In hospitals around the world, doctors are shaking their heads in disbelief as they watch Covid-19 patients who should be comatose or “seizing” from hypoxia – a lack of oxygen in the body’s tissues – check social media, chat with nurses and barely complain of discomfort while breathing.
Some have dubbed them “happy hypoxics,” a terrible misnomer for what could be a long, slow recovery – or worse.
The proper medical term is “silent hypoxia.” It happens when people are unaware they are being deprived of oxygen and are therefore showing up to the hospital in much worse health than they realize.
Typically, these patients have experienced some Covid-19 symptoms for two to seven days before they show up at the hospital complaining of sudden chest tightness or an inability to breathe deeply, said Dr. Richard Levitan, who’s been an emergency room physician for some 30 years.

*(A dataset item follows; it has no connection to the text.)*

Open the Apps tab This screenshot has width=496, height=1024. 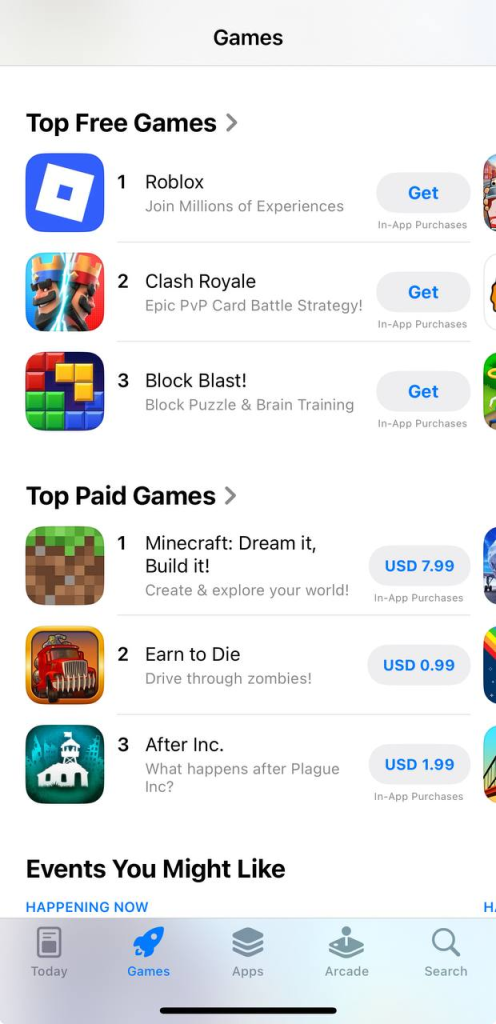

While he practices at Littleton Regional Healthcare in New Hampshire, Levitan recently spent almost two weeks volunteering in the emergency room of a New York City hospital near the epicenter of the city’s devastating outbreak.
There he watched patients come into the emergency room with blood oxygen levels as low as 50%, so low they should have been incoherent, even unconscious. Normal blood oxygen saturation is between 95% and 100%, and anything below 90% is considered abnormal.
In addition, Levitan said, scans of these patients’ lungs showed signs of pneumonia so severe they should be in terrible pain as they gasp for their next breath.
“Their X-ray’s looked awful, their oxygen was terrible, and yet they’re completely awake, alert on a cell phone, and they all said is they’ve been somewhat sick for days,” he said.
“And then only recently did they notice either shortness of breath or fatigue or something else,” Levitan added. “That’s what is so fascinating about this disease and also so terrible.”
It’s terrible because by the time a person realizes they are having trouble taking a deep breath and reaches out for help, they are already dangerously sick.
“Some may ultimately require a ventilator.” Levitan said, “As levels of carbon dioxide rise, fluid builds up in the air sacs and the lungs become stiff, leading to acute respiratory failure.”
How can this happen?
Doctors speculate that, for some people, Covid-19 lung problems progress in a way that isn’t immediately apparent. As patients focus on battling such symptoms as fever and diarrhea, the body begins fighting back against the lack of oxygen by speeding up breathing to compensate.
“Just imagine that you had a full glass of air, and now that cup becomes half full,” said critical care pulmonologist Dr. Cedric Rutland, a spokesperson for the American Lung Association.
“What are you naturally going to do? You’re going to try to fill it twice as fast because you lost half,” said Rutland, who is also a assistant clinical professor at the University of California, Riverside.
People may not be aware of their more rapid breathing rate and don’t seek help, yet blood oxygen levels continue to fall. In the meantime, the body slowly becomes somewhat adjusted to the lower levels of oxygen, much like what happens when a person travels to a higher altitude.
By the time these patients get to the hospital with crippled lungs and crashing oxygen levels, “this has been taking place for a bit of time.” Rutland said. “So your body is kind of used to it.”